Overview of Research
Integration of Life Sciences with Nanotechnology/Materials Science
Our challenge is to apply beneficial technologies to society by integrating original biological discoveries with original materials technologies and nanotechnology. The integration of life sciences and nanotechnology/materials science has two approaches. The first approach is to link critical knowledge in the life sciences to technological innovations through the use of nanotechnology and materials science. The other approach is to use nanotechnology and materials science to lead to important discoveries in the life sciences. To accomplish research using these two approaches, we are using the following foundational technologies.
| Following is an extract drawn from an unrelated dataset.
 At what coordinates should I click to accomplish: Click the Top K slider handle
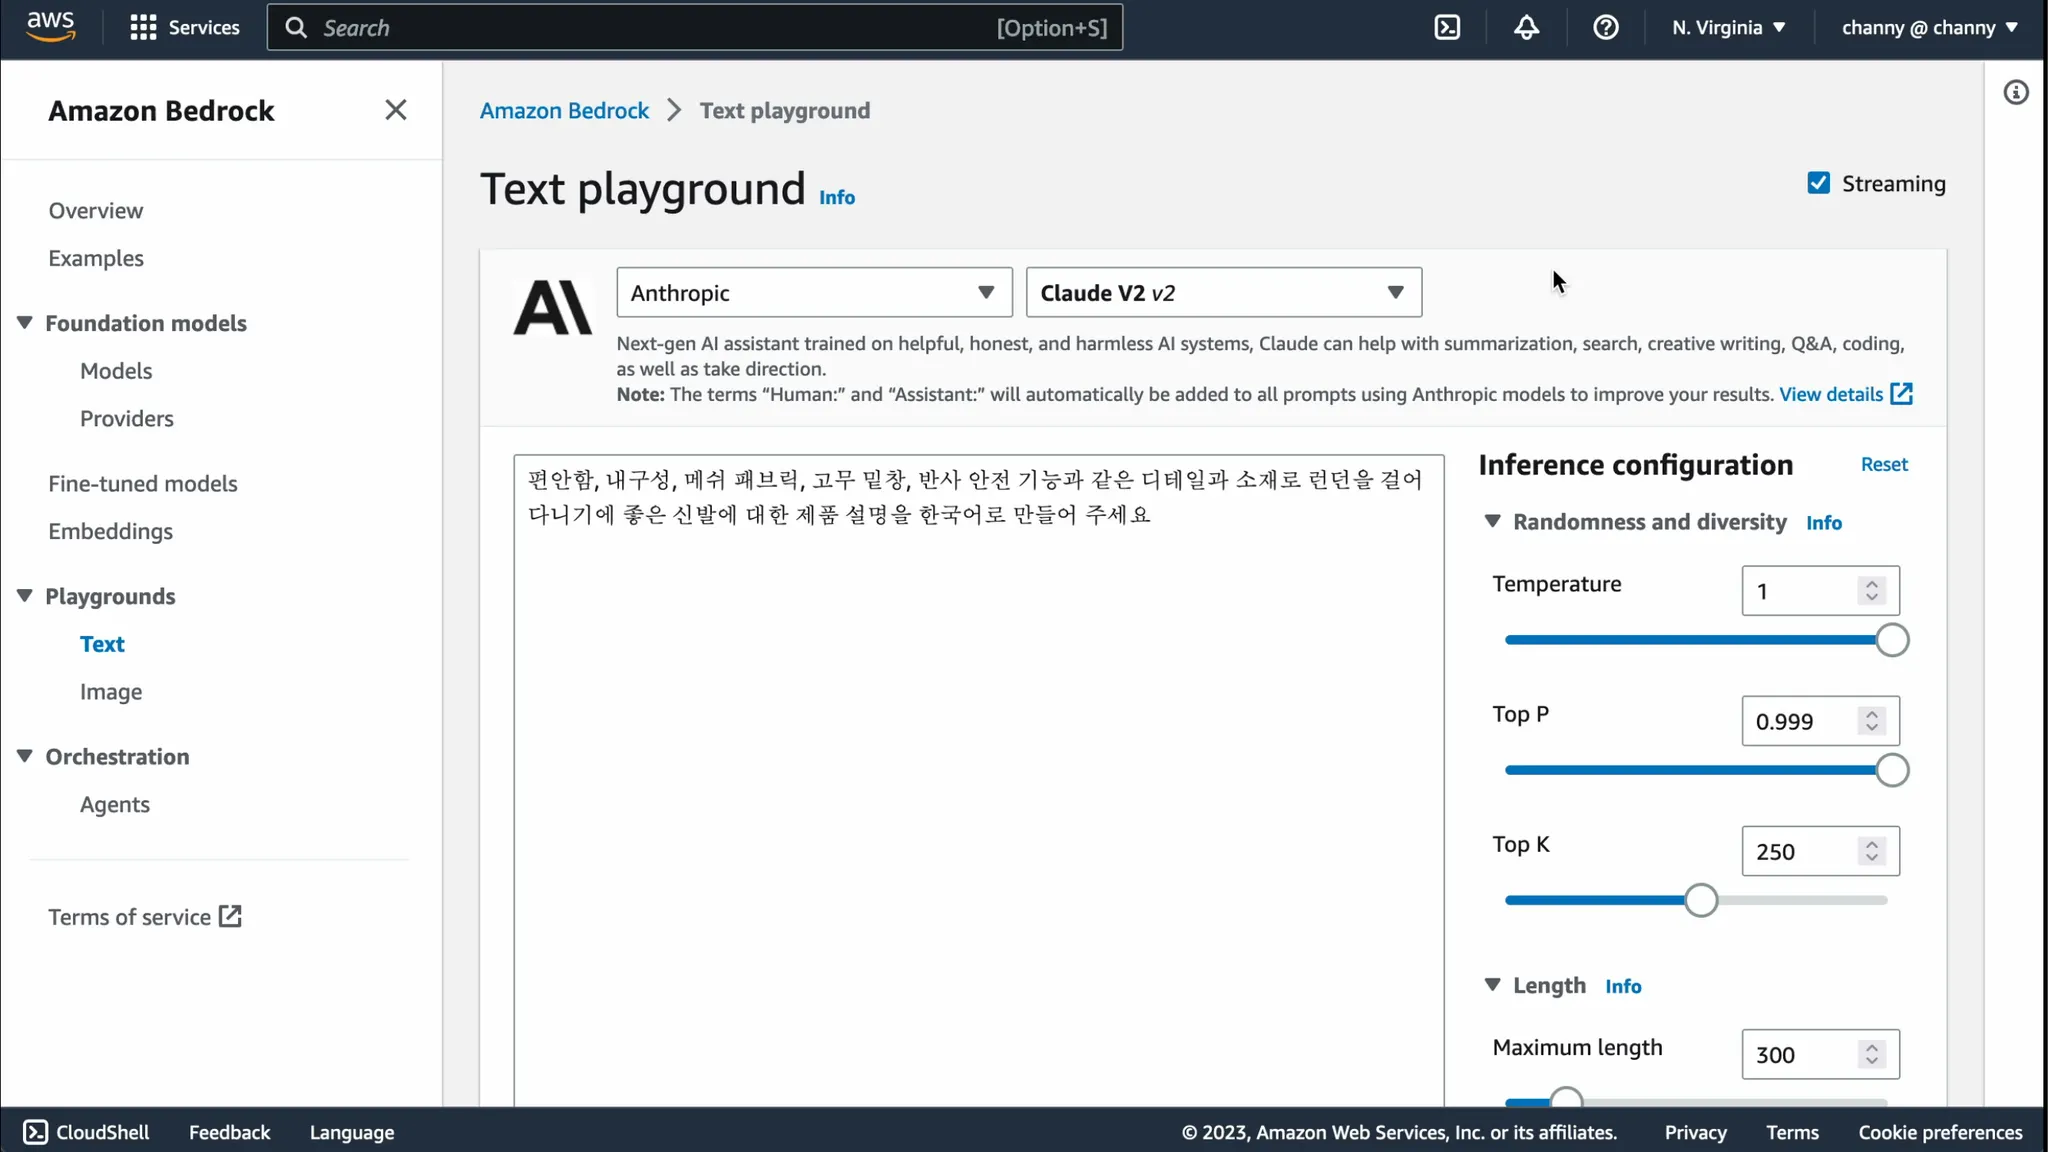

Technologies Necessary to Research
1.Foundational Technologies in Life Sciences
①Global gene expression analysis
To obtain clues about important biological knowledge, we are carrying out global gene expression analysis using DNA microarrays. With this analysis, we have obtained data on the expression of about 22,000 genes. From these data, we obtain important information by using a variety of algorithms. Our group is also applying global gene expression analysis using DNA microarrays to the evaluation of biomaterials.
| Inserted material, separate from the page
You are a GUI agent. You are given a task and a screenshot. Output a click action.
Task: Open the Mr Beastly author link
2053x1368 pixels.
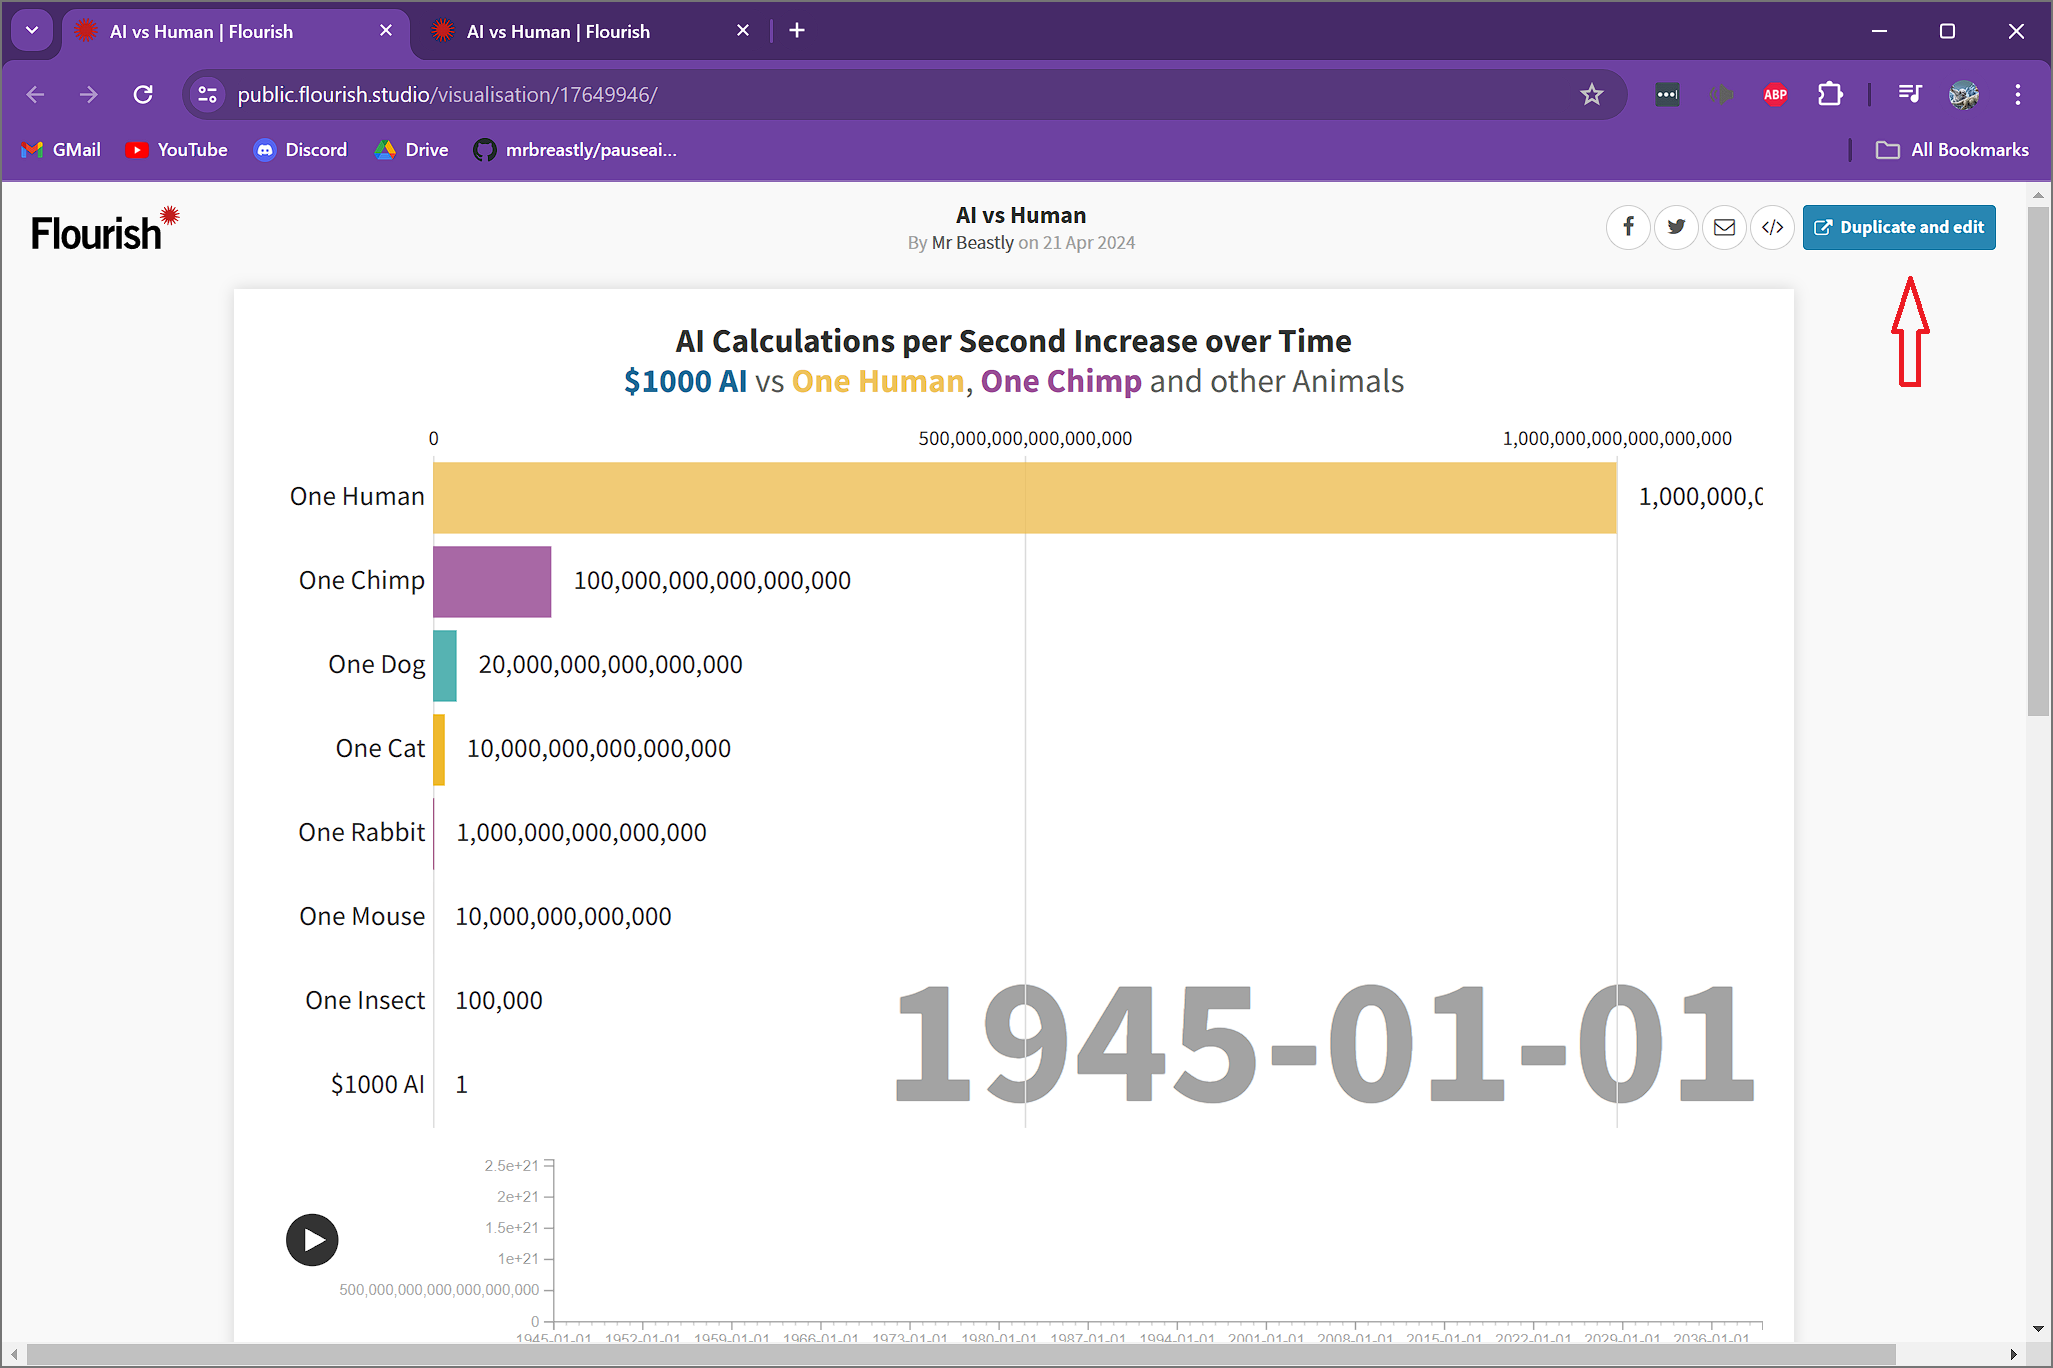tap(972, 243)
②Analysis of Mutual Interactions between Proteins
Many proteins form complex networks to mutually interact with other proteins and exhibit functions. We study what kinds of proteins the products of genes discovered by global gene expression analysis interact with and what are the mechanisms used to exhibit their functions.
③Bioimaging
This technology allows visualization of the interactions and localizations of proteins and the behaviors of proteins when they functionalize. We can use information on temporal and spatial changes in the function of a protein for feedback into the design of materials.
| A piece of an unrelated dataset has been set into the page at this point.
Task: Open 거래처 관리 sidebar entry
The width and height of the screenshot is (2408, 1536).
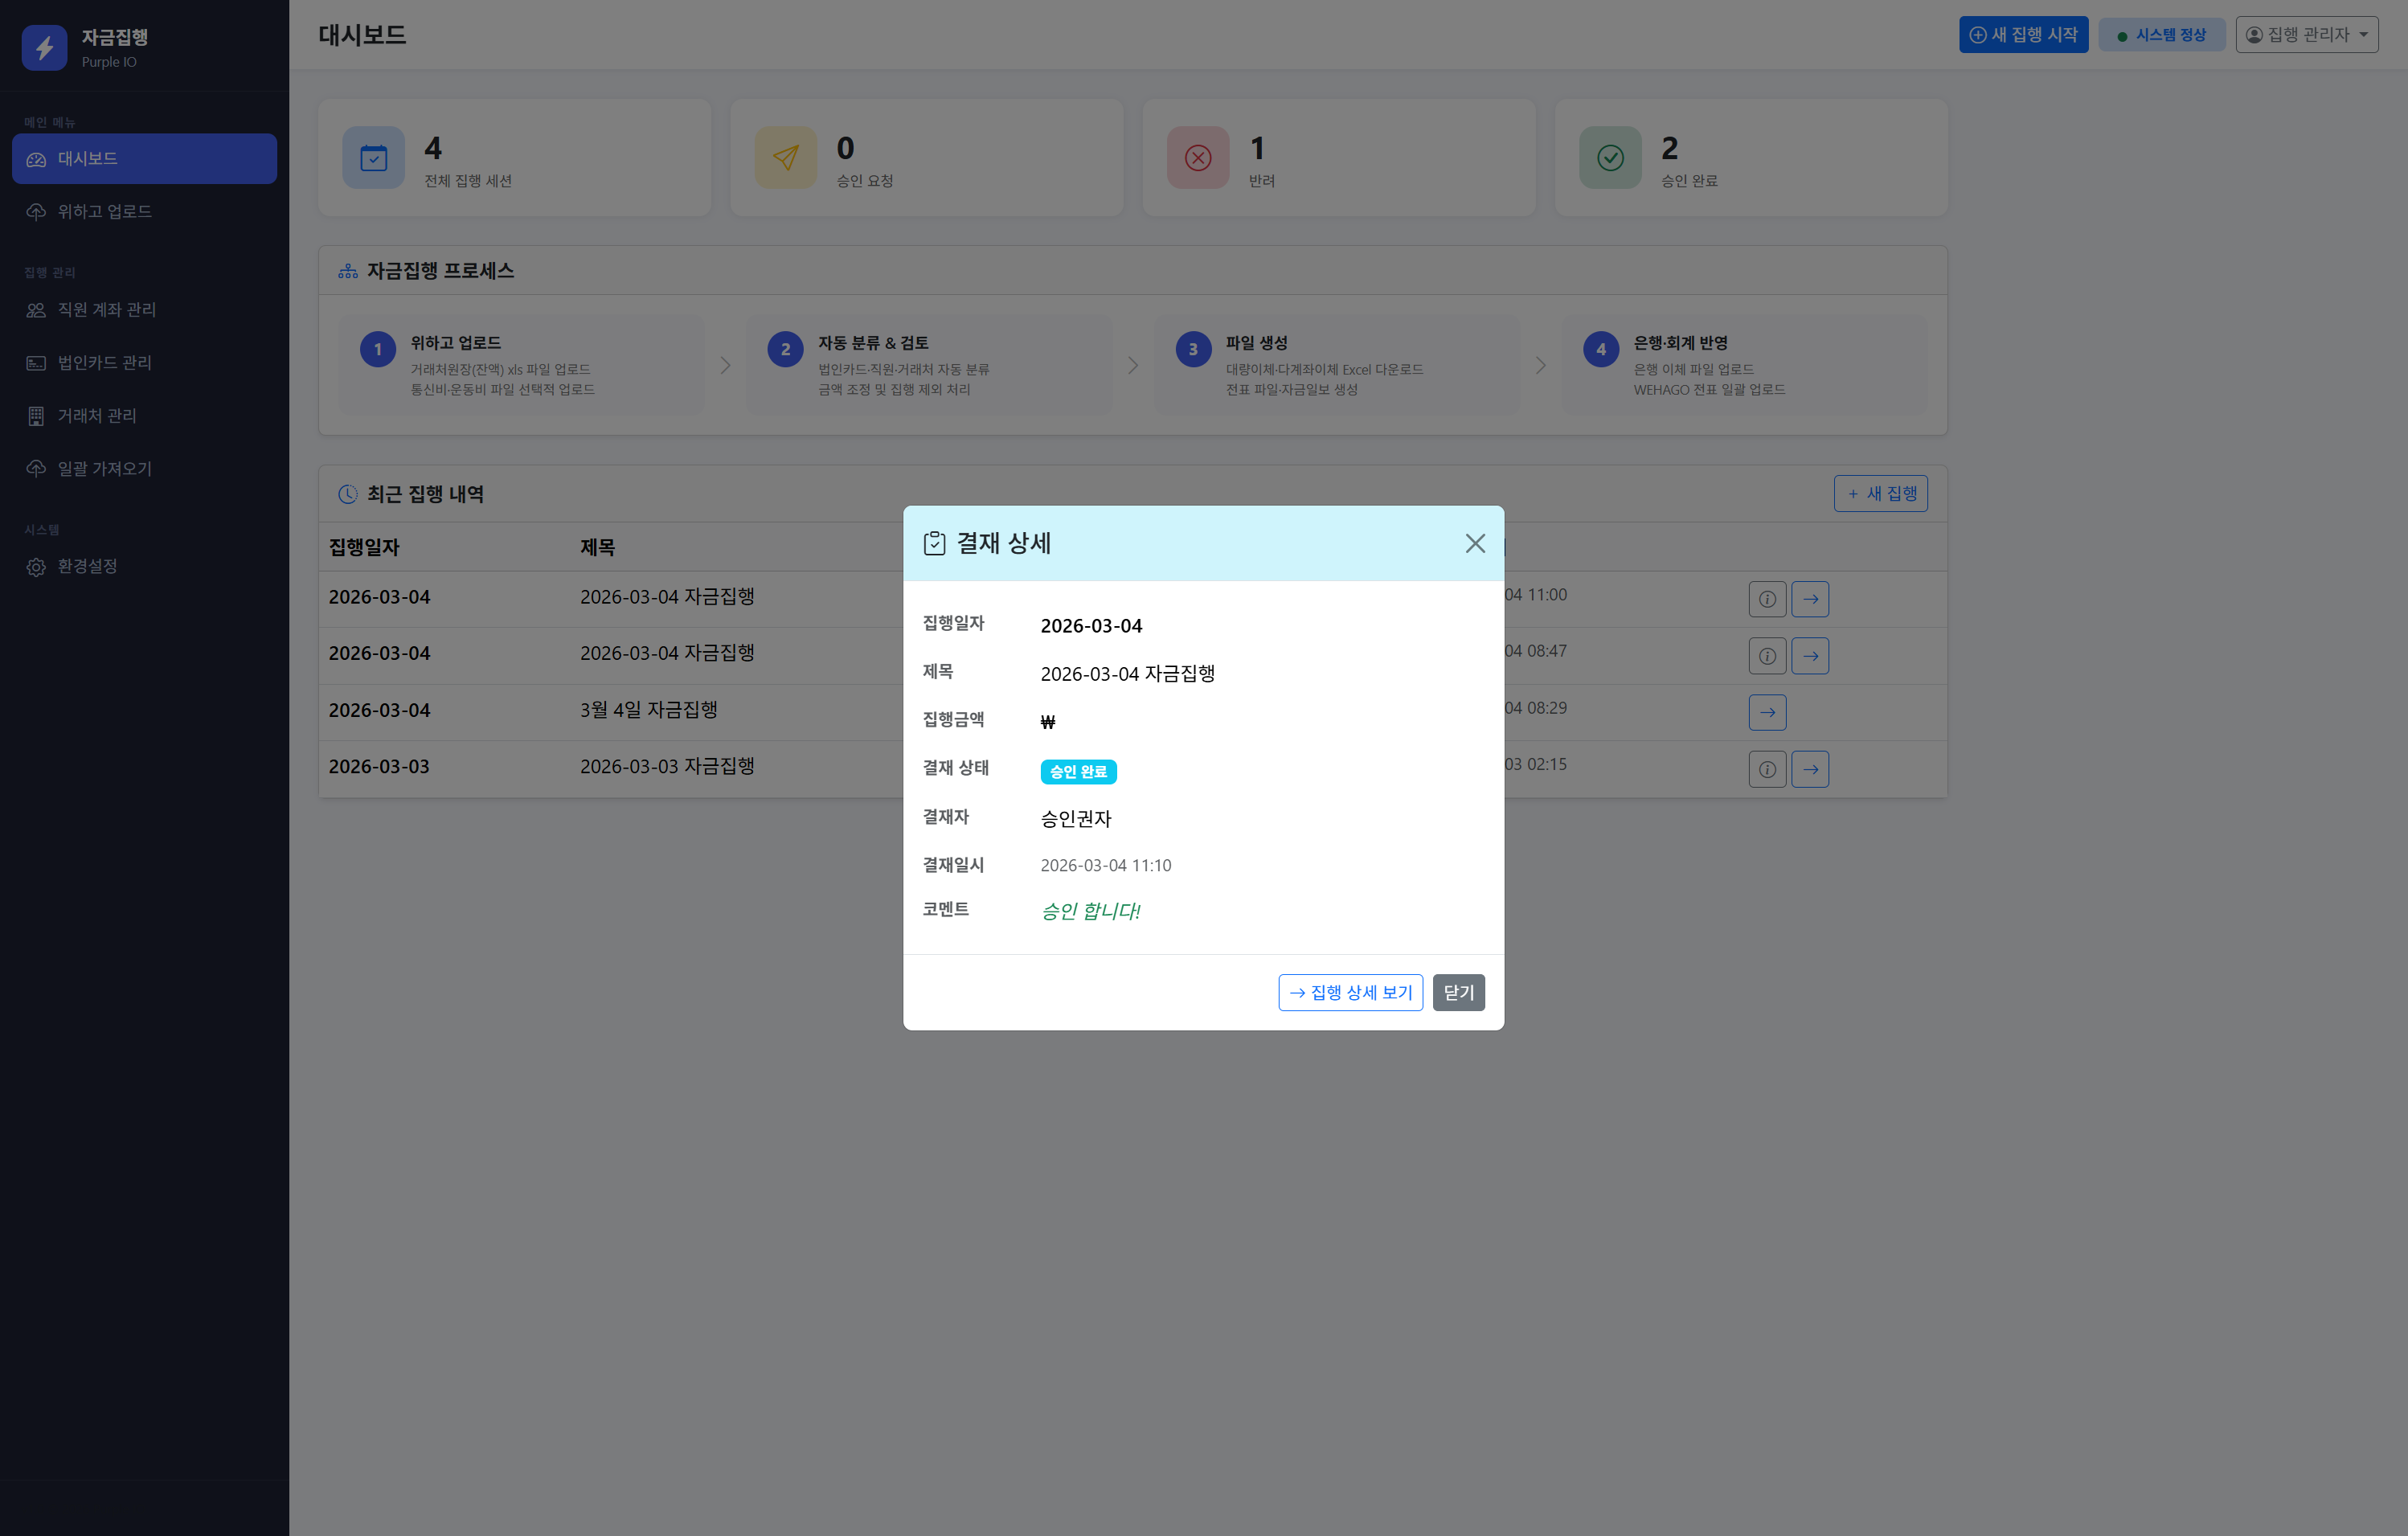Action: click(96, 416)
2.Foundational Technologies in Materials Science and Nanotechnology
①Surfaces Technology
This technology is used to create surfaces with various nano-micro structures, protein surfaces with different electrical charges, protein surfaces with different hydrophilicity, etc.
②Nanoparticles/Nanotubes Technology
This technology is used to create hollow mesoporous silica nanoparticles with controlled particle size and mesopore diameter to control cell functions. It is also used to create products such as mesoporous silica nanotubes.
Research Topics
1.Discovery Genomics
| A. | Our research seeks to discover membrane proteins that become differentiation markers of osteoblasts by performing c global gene expression analysis using microarrays. Our research also seeks to isolate osteoblasts differentiated from stem cells and use them in regenerative medicine. We are also evaluating the performance of artificial bones by using the genes of these membrane proteins as indicator. |
| B. | We are searching for genes involved in diseases by collaborating in research with a variety of institutions. In collaboration with project leader Satoshi Koike of the Tokyo Metropolitan Institute of Medical Science, we have discovered the receptor of EV71, a virus that causes foot-and-mouth disease. |
2.Application of Toll-Like Receptor 9 (TLR9)’s CpG Recognition Mechanism to the Prevention of Pollen Allergy
| A. | TLR9 binds with a variety of DNA, but signal transduction occurs only when CpG binds with it. We are studying how TLR9 recognizes CG sequences in a chain of oligo-DNA (ODN). |
| B. | It has been suggested that the activation of TLR9 is effective for the treatment of various allergies, such as hay fever. But even if CpG, a ligand, were administered to activate TLR9, CpG would be dissolved easily by nucleases inside the body, leading to an undesired result. We are conducing research on searching for new ODN, which has higher activity than previously known CpG sequences, and is stable inside the body. We are also studying nanoparticles to transport the ODN. |
3.Molecular Mechanisms Involved in Cell Toxicity of Nanoparticles
In recent years, products that include nanoparticles have increased drastically in recent years. However, no standards have been established concerning the safety of nanoparticles. From global gene expression analysis of cells exposed to nanoparticles, we are elucidating molecular mechanisms involved in nanoparticles’ cellular toxicity.
4.Observation of Temporal and Spatial Changes in Apoptosis-Induced Proteins and Applications Toward Biomaterials
It has been suggested that the formation of microdomains is important for apoptosis-induced signals via the binding of Fas and FasL. We are conducting research to elucidate the role of the formation of microdomains in apoptosis induction by observing the actions during formation of Fas – FasL complex, and to apply our findings to the development of materials that control the formation of microdomains.